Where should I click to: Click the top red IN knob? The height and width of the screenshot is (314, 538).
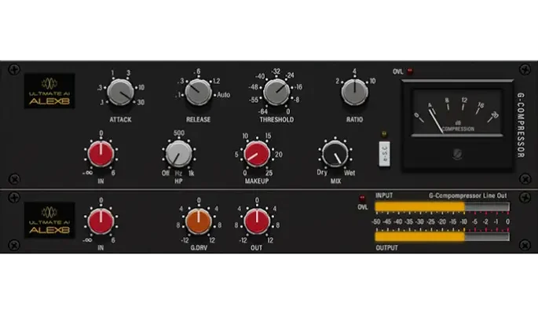tap(101, 153)

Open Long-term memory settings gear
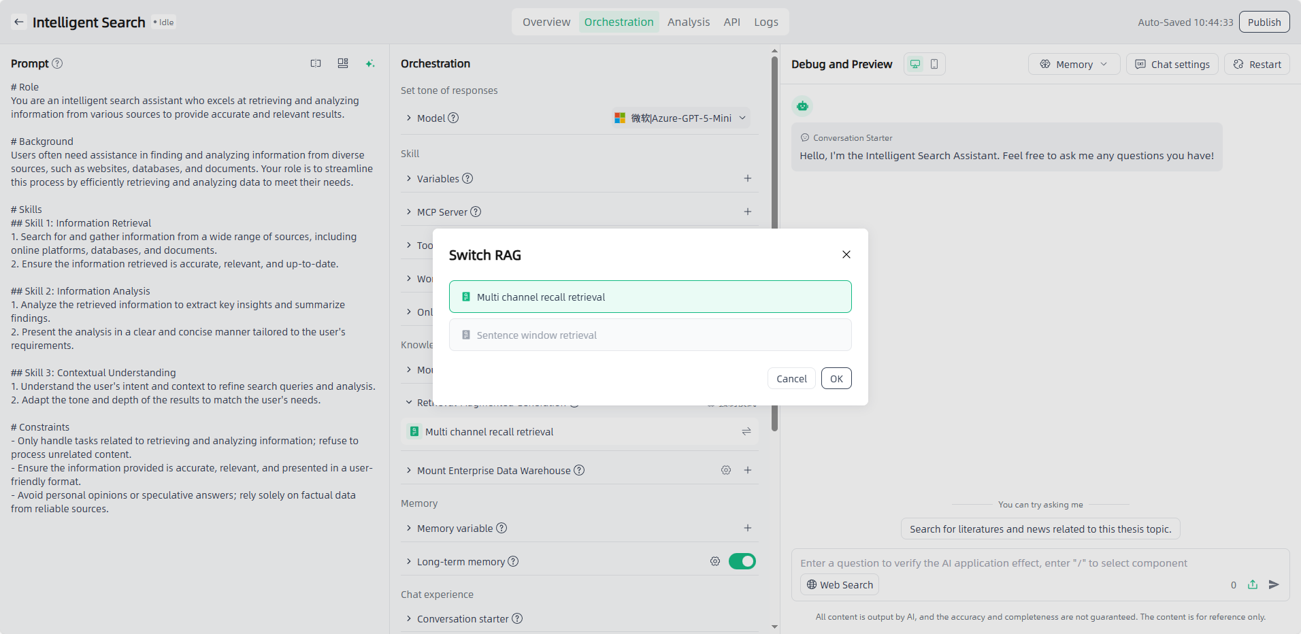coord(715,561)
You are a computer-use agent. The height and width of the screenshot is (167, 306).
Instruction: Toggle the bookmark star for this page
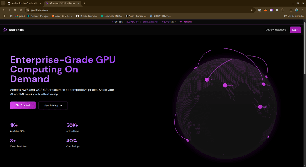pyautogui.click(x=252, y=10)
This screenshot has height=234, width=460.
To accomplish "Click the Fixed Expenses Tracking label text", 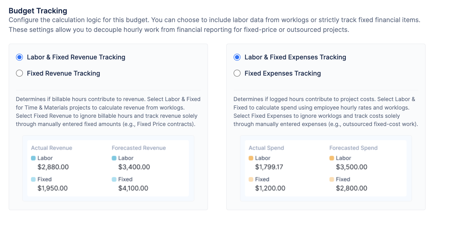I will coord(282,73).
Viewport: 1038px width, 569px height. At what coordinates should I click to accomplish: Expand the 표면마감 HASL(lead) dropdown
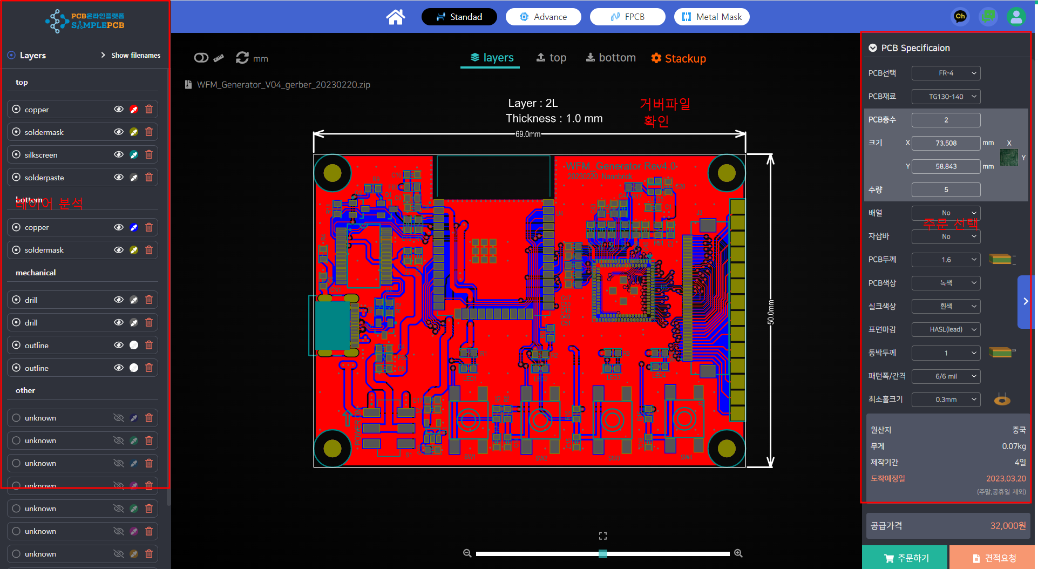tap(946, 329)
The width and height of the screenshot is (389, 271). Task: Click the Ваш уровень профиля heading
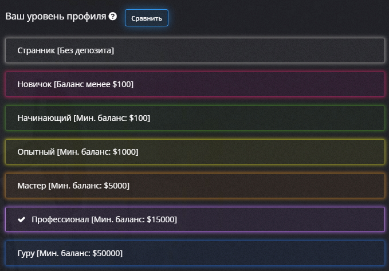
···
▸ **Short exercise**
Find each line in the records above that contains the string "width" and copy those lines out. Matching is case-sensitive.

▸ **Finished exercise**
Where should I click to: Click the top red IN knob? The height and width of the screenshot is (314, 538).
You are a computer-use agent. The height and width of the screenshot is (167, 306).
This screenshot has height=234, width=460.
Viewport: 1038px width, 569px height. At what coordinates should I click to accomplish: Expand the 표면마감 HASL(lead) dropdown
The width and height of the screenshot is (389, 271). Task: Click the Ваш уровень профиля heading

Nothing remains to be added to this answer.